P.F. Chang's post-breach move to manual processing is telling

It suggests the company still doesn't know what happened

The decision by P.F. Chang's China Bistro to switch to manual payment processing after a recent data breach at the restaurant chain is unusual, security experts said this week. But it's understandable.

In a statement Thursday, P.F. Chang's confirmed that someone had broken into its payment systems and accessed credit and debit card data belonging to customers. The U.S. Secret Service alerted P.F. Chang's of the security compromise on Tuesday and a subsequent investigation uncovered the breach, the company said.

As a precautionary measure, P.F. Chang's has moved to a manual credit card imprinting system for all of its restaurants in the U.S. Customers can continue using their credit and debit cards as usual while the company conducts an investigation.

An FAQ with the statement noted that P.F. Chang's has provided manual credit card imprinters to all of its franchise operations in the U.S. to prevent any further compromise of customer information.

The decision stands out because few companies have resorted to manual processing after a breach, at least recently.

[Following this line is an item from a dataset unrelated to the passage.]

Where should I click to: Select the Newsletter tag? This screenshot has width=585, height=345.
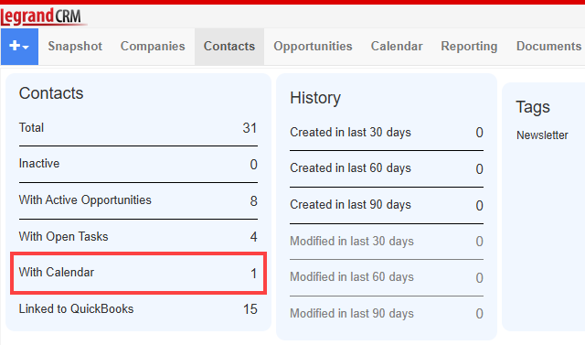pos(542,135)
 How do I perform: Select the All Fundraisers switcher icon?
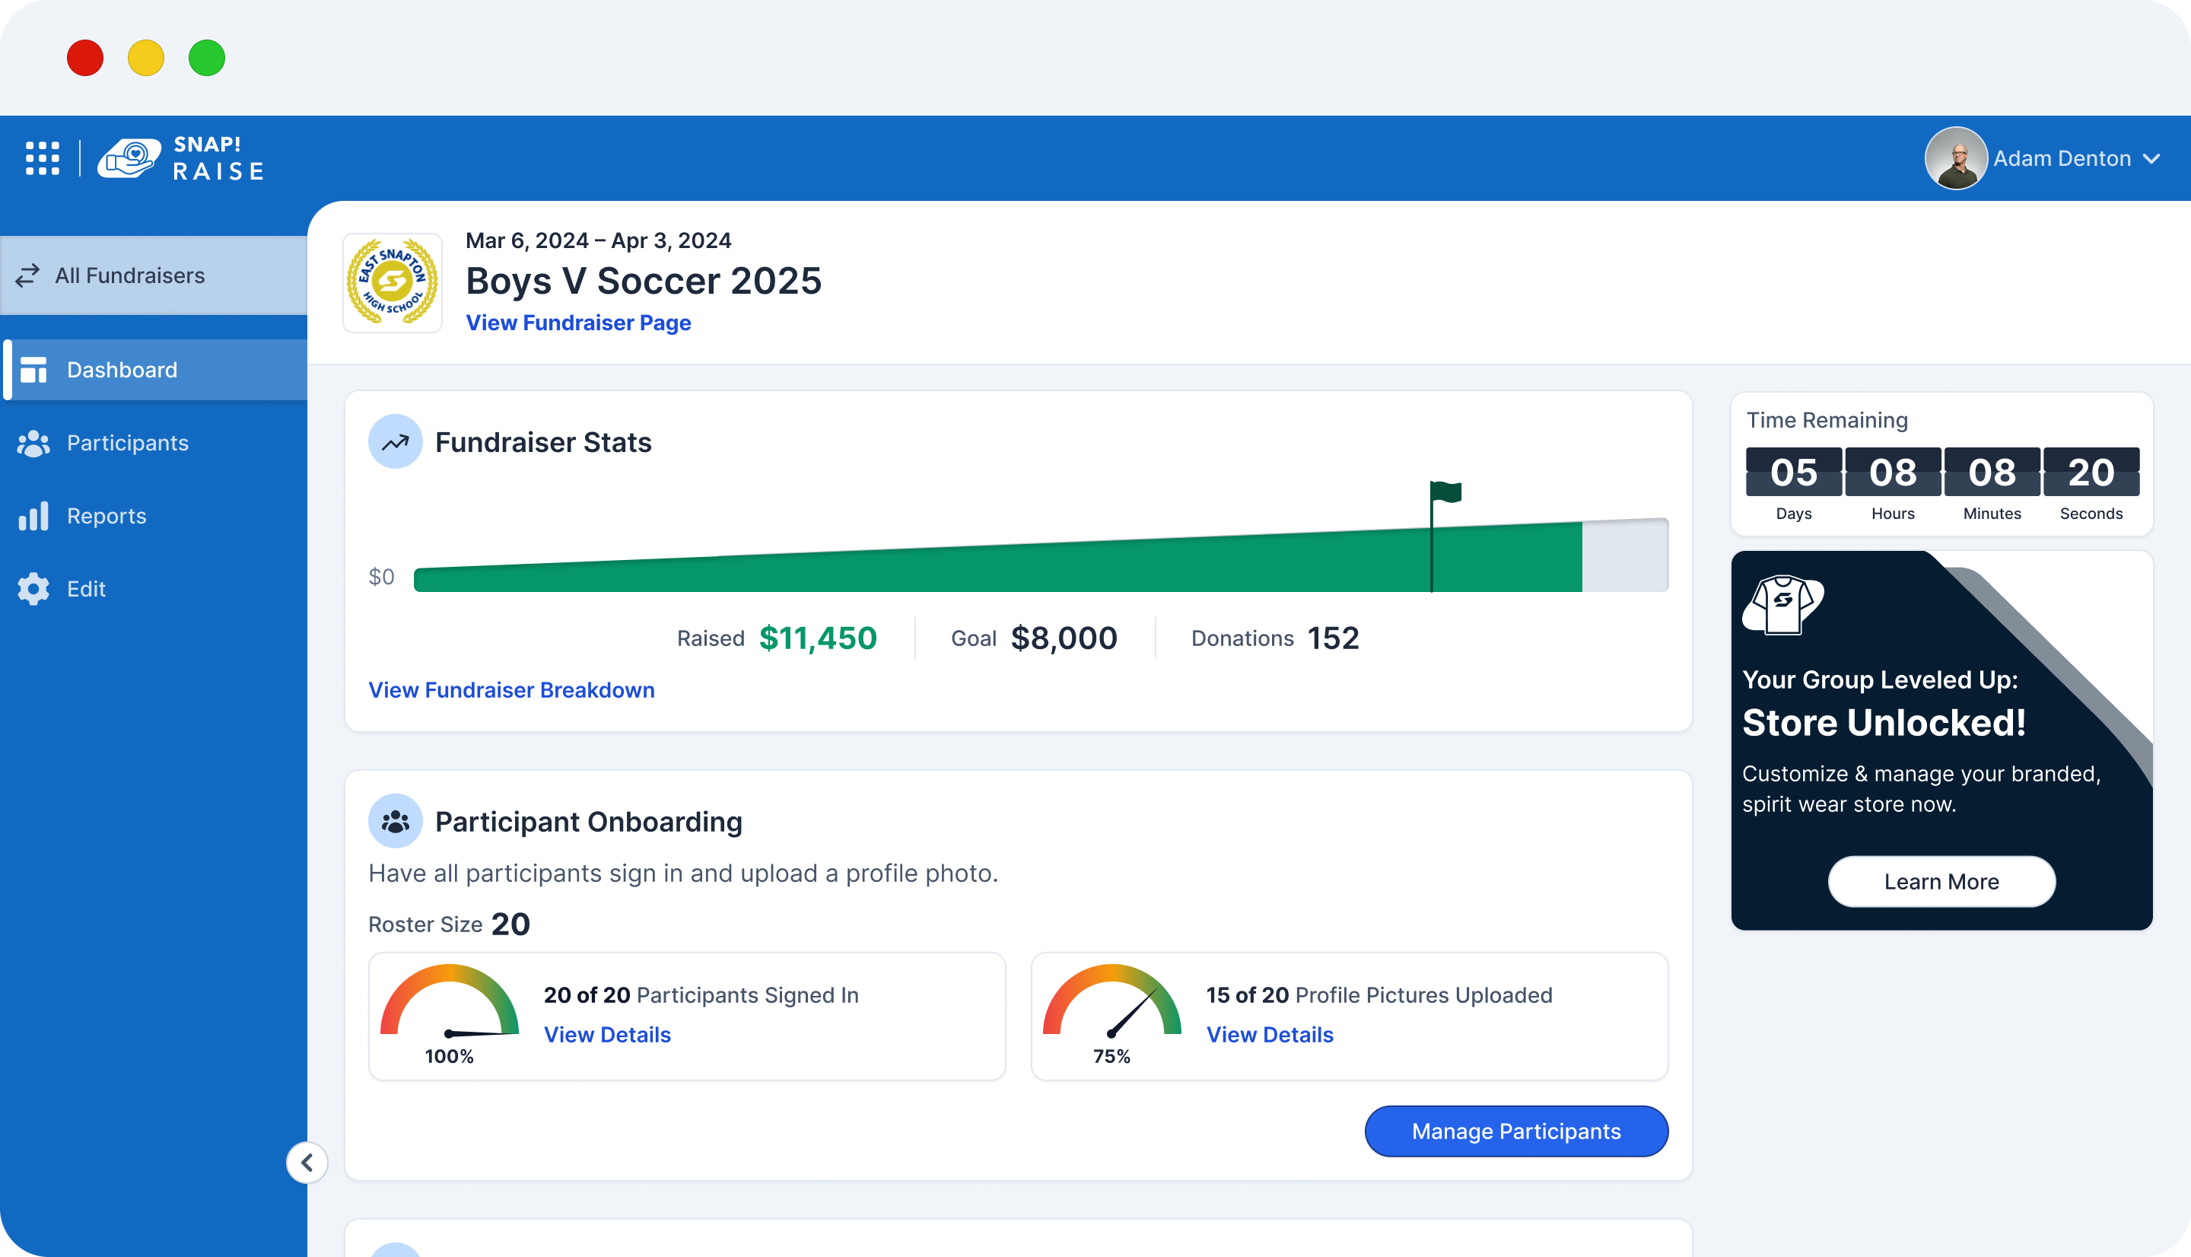click(28, 275)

Even companies like Target that suffered massive breaches have typically continued using their payment systems while working through investigations.

The P.F. Chang's move suggests the company is having a hard time figuring out what happened, said Mike Lloyd, CTO at security vendor RedSeal Networks.

"This reaction from PF Chang's is external evidence of an internal truth: modern business infrastructure is complicated," Lloyd said. "When bad things happen, it's hard to figure out what is wrong, where and why." Clearly, the company no longer trusts its infrastructure, he said.

Dwayne Melancon, CTO at Tripwire, said the restaurant chain's move make sense if it doesn't know which systems to trust. "After all, if you are not sure which of your data systems you can trust, why would you risk putting even more data into those systems?"

Moving to physical collection of card information can reduce access and opportunity, because the information is no longer accessible on an open network -- but only for the short term, Melancon said.

"The risk in paper-based collection is that many retailers no longer have effective processes or employee training designed to secure, monitor and control physical card slips," he noted. While a manual approach reduces one type of risk, it doesn't eliminate it entirely.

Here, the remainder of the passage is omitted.